» Given passage:

==============================

The problem: parallel decoding is fast but fragile
In the conventional dLLM setup, the model starts with a fully masked sequence and progressively unmasks tokens based on confidence thresholds. If the model is confident enough about a position, it commits a token there. This M2T process is inherently parallel: the model can unmask hundreds of positions in a single forward pass.
The problem is what happens when the model gets something wrong. Once a token is placed, it stays. If position 47 gets "walk" when it should have gotten "step," every subsequent denoising step conditions on that error. This creates a dilemma: set your confidence threshold high, and you get accurate but slow generation. Set it low, and you get fast but noisy output with compounding errors. There's no middle ground, just a cliff between speed and quality.
LLaDA2.0 proved you could scale diffusion models to 100B parameters and reach 535 tokens/second. But it also honestly acknowledged that the speed-quality tradeoff remained binary. You could be fast or you could be good.
LLaDA2.1's core move: draft first, edit after
The way I read LLaDA2.1 is this: instead of trying to get every token right the first time, accept that parallel decoding will produce errors and build a mechanism to fix them on the fly.

==============================

» Source excerpt:
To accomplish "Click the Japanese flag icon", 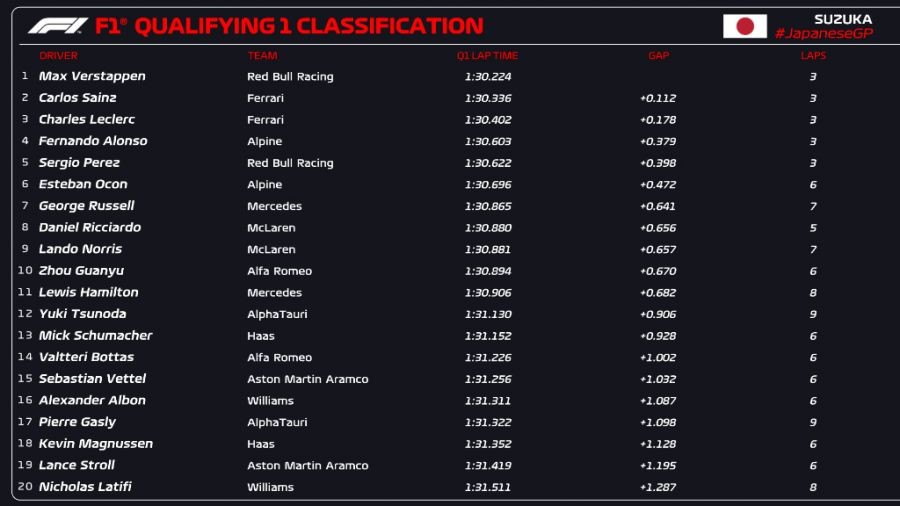I will pyautogui.click(x=744, y=26).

==============================

» Problems to solve:
1. Answer these questions from the text on parallel decoding, giving each answer on its own line:
(a) What sequence does the model start with in the conventional dLLM setup?
(b) What kind of generation does a high confidence threshold produce?
(c) To how many parameters did LLaDA2.0 scale diffusion models?
2. Retype the part of the text on parallel decoding starting at "LLaDA2.0 proved you" and ending at "could be good.".

» Written answers:
1.
(a) A fully masked sequence.
(b) Accurate but slow generation.
(c) 100B parameters.

2.
LLaDA2.0 proved you could scale diffusion models to 100B parameters and reach 535 tokens/second. But it also honestly acknowledged that the speed-quality tradeoff remained binary. You could be fast or you could be good.